Flooded cave system in Mexico

Sistema Nohoch Nah Chich (from Spanish and Yucatec Maya meaning "Giant Birdcage System"), is located 16.5 km south of Akumal in Tulum Municipality of Quintana Roo state, southeastern Mexico. It is part of the Sistema Sac Actun underwater cave systems.

It is an extensive water filled cave system connected with the Caribbean Sea, fed via a coastal spring in a cenote with a variety of names, including Cenote Manati, Cenote Tankah, and Casa Cenote after a nearby restaurant. The explored cave system extends to approximately 8 km inland from the coast.

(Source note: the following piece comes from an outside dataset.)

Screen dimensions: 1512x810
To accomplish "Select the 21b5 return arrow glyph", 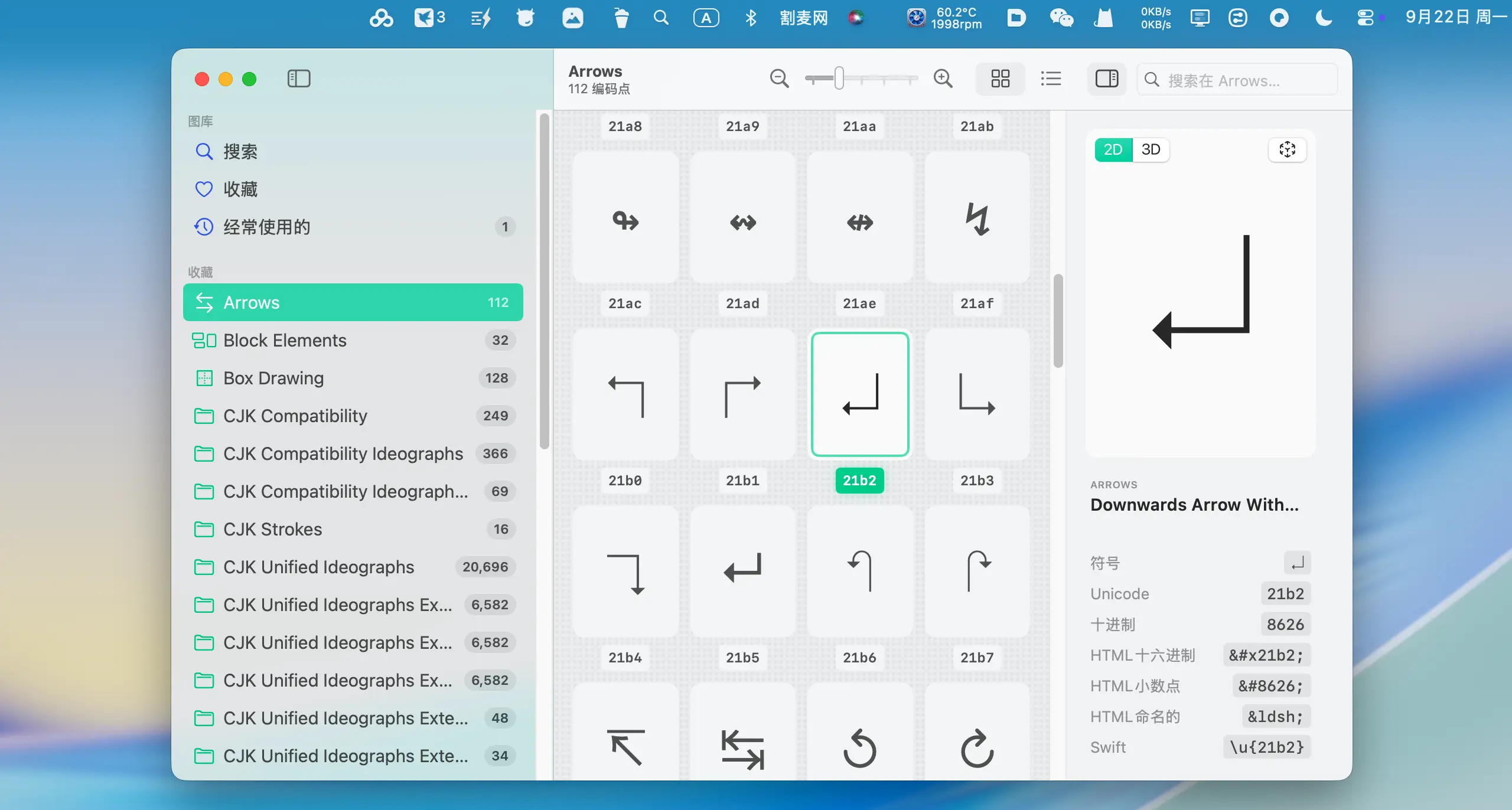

Sistema Nohoch Nah Chich was discovered to be connected to the Sistema Sac Actun, making the Sac Actun the longest surveyed underwater cave system in the world.

==Exploration==
For more than ten years the system was extensively explored by dedicated cave divers starting from Cenote Nohoch Nah Chich.

In 1987 Mike Madden of CEDAM International Dive Center established the CEDAM Cave Diving Team principally to conduct annual exploration projects to focus on cave exploration, while a number of cave research efforts were logistically supported, with contributions in the fields of karst hydrogeology, water chemistry, microbiology, cave ecology, and underwater archaeology.

The technique of establishing jungle exploration camps at newly found cenotes and cave entrances of Sistema Nohoch Nah Chich was developed and refined during many cave exploration projects, thus allowing cave diving exploration effort to continue more efficiently at the edges of the known caves. The main camp of exploration became Cenote "Far Point Station", located 6 km from the coast, and 2.8 km further inland than Main Base Camp situated at the main Nohoch Nah Chich Cenote entrance.

During the Nohoch 1997 expedition, the 60 km of total explored cave passage mark was surpassed.

In early 2007, Nohoch Nah Chich included 36 cenotes and had a recorded length of 67 km, when it was connected to, and subsumed into the 14 km longer Sistema Sac Actun by the Sac Actun Exploration Team (SAET). This portion of the system is now called the "Nohoch Nah Chich Historical section", where with 71.6 m also the greatest depth of the entire system was reached at "The Blue Abyss".